I am trying to write about a tower. Let me write about a tower. When I write about the windows, know I’m not saying (because I barely recognize it myself) that when I was up there, under all thought ran a curre
nt of worry about who might look through.
For a few days in mid-June, I went to a wooded island in the Salish Sea to write. The evergreens hung dark and heavy over the cabin. I walked paths cut through nettle and blackberry brambles. In the evenings, I called Carl, who had returned from tour after I drove to the woods. I told him I’d found my dream: to have land in the woods among the salal, Oregon grape, ferns, and cedars my ancestors would have known as relatives.
As a child, I drew maps of the island I dreamed I’d own, laying out plans for all the buildings I would need to make my life.
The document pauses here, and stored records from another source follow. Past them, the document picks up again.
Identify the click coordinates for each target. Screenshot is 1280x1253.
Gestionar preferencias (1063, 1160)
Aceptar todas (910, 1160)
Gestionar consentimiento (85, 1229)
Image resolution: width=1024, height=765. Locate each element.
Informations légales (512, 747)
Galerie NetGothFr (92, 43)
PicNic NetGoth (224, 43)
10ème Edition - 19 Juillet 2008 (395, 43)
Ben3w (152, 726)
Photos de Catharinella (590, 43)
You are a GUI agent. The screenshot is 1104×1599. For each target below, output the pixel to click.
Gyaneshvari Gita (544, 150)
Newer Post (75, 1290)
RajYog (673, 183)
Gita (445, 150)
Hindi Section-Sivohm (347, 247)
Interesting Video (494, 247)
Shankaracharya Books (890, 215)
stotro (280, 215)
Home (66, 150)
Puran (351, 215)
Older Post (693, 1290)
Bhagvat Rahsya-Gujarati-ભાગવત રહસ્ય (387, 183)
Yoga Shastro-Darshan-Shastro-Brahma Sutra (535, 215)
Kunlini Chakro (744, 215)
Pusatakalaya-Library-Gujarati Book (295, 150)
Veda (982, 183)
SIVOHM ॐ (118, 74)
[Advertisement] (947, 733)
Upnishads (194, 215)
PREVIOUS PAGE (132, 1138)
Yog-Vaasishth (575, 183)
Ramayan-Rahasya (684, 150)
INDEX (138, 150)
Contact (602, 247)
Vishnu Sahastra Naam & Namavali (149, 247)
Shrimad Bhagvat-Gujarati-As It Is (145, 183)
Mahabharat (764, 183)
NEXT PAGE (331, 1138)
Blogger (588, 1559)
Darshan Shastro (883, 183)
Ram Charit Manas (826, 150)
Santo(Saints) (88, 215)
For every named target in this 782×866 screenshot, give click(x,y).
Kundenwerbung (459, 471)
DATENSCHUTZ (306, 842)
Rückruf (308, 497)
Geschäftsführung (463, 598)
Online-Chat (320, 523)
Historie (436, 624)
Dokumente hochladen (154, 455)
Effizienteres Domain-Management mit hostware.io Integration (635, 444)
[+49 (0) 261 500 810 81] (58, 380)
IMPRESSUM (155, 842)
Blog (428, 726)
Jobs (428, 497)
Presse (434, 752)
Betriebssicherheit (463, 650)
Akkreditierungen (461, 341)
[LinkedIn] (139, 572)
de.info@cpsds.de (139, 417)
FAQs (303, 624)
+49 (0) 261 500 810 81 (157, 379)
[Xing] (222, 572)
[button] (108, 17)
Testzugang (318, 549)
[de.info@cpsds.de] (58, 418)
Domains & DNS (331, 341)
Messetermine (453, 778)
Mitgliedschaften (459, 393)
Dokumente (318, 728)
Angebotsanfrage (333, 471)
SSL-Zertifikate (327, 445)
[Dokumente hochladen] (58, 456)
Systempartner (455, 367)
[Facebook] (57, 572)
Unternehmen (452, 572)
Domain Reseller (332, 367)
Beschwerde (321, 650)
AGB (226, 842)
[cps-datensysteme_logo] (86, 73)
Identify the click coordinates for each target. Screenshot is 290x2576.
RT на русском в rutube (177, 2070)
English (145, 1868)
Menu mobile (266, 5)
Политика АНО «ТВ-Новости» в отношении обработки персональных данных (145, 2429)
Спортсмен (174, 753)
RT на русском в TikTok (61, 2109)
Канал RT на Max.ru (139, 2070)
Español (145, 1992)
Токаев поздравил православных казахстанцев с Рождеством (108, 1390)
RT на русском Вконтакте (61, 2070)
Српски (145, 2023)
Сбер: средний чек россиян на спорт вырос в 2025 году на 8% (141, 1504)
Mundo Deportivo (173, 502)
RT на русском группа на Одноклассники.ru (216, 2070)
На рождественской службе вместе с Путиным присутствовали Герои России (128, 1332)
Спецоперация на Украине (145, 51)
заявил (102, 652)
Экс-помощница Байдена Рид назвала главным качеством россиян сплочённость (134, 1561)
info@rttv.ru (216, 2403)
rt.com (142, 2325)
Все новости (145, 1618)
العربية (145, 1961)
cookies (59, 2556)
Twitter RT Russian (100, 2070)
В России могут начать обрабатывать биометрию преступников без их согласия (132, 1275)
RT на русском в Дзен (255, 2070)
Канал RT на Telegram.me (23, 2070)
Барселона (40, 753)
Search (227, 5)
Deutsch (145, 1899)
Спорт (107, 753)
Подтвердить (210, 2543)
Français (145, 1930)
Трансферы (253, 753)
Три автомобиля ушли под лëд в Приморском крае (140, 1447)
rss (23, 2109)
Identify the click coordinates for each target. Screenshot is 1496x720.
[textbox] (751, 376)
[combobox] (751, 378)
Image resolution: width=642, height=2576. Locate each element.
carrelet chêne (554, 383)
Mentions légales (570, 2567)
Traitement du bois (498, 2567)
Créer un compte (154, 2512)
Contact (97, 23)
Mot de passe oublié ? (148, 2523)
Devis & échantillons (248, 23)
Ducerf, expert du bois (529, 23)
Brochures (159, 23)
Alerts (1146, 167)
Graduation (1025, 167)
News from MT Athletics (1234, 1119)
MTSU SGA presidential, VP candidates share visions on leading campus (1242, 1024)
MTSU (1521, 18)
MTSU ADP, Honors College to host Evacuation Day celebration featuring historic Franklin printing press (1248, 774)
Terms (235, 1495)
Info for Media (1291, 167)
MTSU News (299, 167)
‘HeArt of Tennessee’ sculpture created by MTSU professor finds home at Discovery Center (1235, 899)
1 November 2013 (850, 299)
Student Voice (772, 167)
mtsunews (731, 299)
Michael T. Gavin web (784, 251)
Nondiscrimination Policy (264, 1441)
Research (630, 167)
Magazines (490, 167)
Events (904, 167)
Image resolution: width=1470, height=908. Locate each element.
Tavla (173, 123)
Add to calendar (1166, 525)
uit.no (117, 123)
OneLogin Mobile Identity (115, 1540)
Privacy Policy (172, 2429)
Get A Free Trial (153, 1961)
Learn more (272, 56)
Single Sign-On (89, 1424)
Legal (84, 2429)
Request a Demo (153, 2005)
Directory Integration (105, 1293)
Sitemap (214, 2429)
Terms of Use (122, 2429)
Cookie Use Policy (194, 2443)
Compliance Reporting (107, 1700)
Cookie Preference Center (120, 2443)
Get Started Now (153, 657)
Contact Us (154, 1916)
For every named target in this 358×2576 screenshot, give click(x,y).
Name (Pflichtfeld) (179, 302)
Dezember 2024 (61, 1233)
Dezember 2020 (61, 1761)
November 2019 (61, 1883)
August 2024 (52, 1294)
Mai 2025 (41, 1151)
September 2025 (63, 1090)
In the woods, I took up the practice again in my mind. Hemlock, fir, cedar, alder, maple, cottonwood, camas, lilies, nettles, ferns, salmon, smelt, shellfish, deer, elk. Before the world turned over, it was forest and prairie, burned to let the bulbs grow unfettered. I imagined land that didn’t know the suffering settlers had inflicted. I’d build a cabin for me and one for Carl. The woods felt safe, a hiding place. We’d leave everybody.
Back in the city, Carl brought me lunch at the bridge. While we sat and ate, I asked him if he ever wanted to live with me. “Maybe,” he said, and I regretted asking, so I tried to sound like I was joking and talked about the mansion I wanted. I told him I’d build in the city if I could, but I’d never be rich enough.
“What about squatters’ rights,” he said. If a person openly occupies and pays property taxes for an otherwise neglected property for seven years, they’re eligible to claim title. Washington State came into being, after all, through settler squatting, an American tradition; white people tried to take my great-great-grandmother’s land through squatting.